■ **Stored data**
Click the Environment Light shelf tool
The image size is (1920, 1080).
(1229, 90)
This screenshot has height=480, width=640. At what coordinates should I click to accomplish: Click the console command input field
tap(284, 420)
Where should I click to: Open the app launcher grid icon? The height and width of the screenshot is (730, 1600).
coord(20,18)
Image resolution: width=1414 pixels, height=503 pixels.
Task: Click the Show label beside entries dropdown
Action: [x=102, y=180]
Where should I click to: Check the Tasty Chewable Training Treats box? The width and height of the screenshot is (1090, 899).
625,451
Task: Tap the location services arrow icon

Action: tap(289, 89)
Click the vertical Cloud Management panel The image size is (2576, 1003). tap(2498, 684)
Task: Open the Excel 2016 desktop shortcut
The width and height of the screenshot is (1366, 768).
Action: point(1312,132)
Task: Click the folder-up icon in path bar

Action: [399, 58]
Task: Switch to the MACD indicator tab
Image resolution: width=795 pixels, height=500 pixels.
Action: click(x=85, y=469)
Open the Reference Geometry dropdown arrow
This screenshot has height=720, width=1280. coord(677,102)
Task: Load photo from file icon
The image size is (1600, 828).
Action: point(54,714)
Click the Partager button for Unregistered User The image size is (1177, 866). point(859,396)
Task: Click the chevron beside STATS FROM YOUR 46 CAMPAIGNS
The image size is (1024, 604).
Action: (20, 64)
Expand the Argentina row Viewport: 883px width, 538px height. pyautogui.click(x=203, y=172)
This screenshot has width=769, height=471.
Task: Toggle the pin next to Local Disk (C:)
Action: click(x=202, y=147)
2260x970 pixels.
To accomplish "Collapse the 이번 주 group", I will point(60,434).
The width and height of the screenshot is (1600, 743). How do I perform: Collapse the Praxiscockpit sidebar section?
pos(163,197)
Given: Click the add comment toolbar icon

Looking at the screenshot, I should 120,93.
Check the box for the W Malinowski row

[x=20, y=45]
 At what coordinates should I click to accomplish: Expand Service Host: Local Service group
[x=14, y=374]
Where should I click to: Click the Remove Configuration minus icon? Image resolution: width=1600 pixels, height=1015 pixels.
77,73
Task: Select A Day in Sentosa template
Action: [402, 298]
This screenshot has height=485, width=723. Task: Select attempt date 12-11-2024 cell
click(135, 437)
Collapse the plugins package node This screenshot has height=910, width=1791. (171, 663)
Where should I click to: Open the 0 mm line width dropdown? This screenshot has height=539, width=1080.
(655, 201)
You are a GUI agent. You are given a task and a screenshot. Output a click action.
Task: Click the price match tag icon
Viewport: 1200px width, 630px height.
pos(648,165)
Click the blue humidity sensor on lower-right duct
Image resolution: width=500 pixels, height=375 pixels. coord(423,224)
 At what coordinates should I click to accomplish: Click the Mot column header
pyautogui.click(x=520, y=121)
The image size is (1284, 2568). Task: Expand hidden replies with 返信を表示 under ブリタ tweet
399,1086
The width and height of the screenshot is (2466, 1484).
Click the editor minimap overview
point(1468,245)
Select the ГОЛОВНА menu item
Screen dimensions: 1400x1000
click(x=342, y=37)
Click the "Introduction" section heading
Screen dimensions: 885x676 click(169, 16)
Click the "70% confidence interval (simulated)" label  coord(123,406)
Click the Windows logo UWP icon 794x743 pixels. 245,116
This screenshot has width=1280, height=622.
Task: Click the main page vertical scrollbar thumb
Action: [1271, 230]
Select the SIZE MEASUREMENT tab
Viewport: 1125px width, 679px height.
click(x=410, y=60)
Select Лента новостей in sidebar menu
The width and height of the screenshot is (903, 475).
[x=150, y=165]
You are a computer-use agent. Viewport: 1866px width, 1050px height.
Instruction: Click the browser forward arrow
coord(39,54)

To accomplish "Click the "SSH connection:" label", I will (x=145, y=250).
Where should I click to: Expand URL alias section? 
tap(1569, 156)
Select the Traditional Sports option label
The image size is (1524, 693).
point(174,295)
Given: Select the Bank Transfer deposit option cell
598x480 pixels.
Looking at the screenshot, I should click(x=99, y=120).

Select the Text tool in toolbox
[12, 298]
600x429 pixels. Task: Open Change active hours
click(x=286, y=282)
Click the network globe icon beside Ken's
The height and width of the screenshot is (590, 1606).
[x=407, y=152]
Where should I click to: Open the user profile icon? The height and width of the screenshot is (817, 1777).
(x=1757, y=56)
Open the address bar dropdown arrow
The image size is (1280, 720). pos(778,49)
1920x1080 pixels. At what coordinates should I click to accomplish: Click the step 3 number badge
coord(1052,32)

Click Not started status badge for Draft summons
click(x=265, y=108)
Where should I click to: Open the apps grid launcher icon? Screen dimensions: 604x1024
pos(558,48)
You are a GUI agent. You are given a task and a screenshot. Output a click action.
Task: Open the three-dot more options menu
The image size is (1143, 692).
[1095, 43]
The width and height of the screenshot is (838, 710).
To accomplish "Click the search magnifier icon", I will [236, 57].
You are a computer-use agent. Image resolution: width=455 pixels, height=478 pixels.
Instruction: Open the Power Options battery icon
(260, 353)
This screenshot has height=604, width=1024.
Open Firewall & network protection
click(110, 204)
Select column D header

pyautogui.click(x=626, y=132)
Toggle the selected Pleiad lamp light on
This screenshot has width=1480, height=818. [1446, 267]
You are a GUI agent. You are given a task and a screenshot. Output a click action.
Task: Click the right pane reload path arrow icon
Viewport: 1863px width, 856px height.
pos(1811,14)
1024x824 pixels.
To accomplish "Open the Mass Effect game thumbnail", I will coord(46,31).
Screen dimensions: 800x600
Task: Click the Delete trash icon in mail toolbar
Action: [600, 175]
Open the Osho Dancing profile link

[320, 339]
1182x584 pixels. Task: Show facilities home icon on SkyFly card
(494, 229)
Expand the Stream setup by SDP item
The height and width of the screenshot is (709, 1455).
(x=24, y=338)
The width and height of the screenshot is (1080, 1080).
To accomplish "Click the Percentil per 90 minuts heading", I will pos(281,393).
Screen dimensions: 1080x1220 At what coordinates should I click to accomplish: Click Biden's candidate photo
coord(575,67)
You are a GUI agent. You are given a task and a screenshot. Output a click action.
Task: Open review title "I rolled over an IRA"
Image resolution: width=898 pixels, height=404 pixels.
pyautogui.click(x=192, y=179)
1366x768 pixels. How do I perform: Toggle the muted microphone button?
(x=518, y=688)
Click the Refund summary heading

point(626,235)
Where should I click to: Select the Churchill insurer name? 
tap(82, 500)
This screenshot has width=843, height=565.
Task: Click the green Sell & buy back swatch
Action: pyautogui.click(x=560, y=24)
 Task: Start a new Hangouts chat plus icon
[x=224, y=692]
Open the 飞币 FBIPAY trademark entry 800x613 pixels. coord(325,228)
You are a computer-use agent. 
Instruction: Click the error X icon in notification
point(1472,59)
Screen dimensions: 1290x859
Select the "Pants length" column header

■ **About this task**
What is needed is a verbatim copy of every line in the records above from the one containing "At what coordinates should I click to accomplish: Click the Mot" down to the one containing "The width and height of the screenshot is (2466, 1484).", both included, and nothing more.

■ **Finished exercise**
 At what coordinates should I click to accomplish: Click the Mot column header
pyautogui.click(x=520, y=121)
The image size is (1284, 2568). Task: Expand hidden replies with 返信を表示 under ブリタ tweet
399,1086
The width and height of the screenshot is (2466, 1484).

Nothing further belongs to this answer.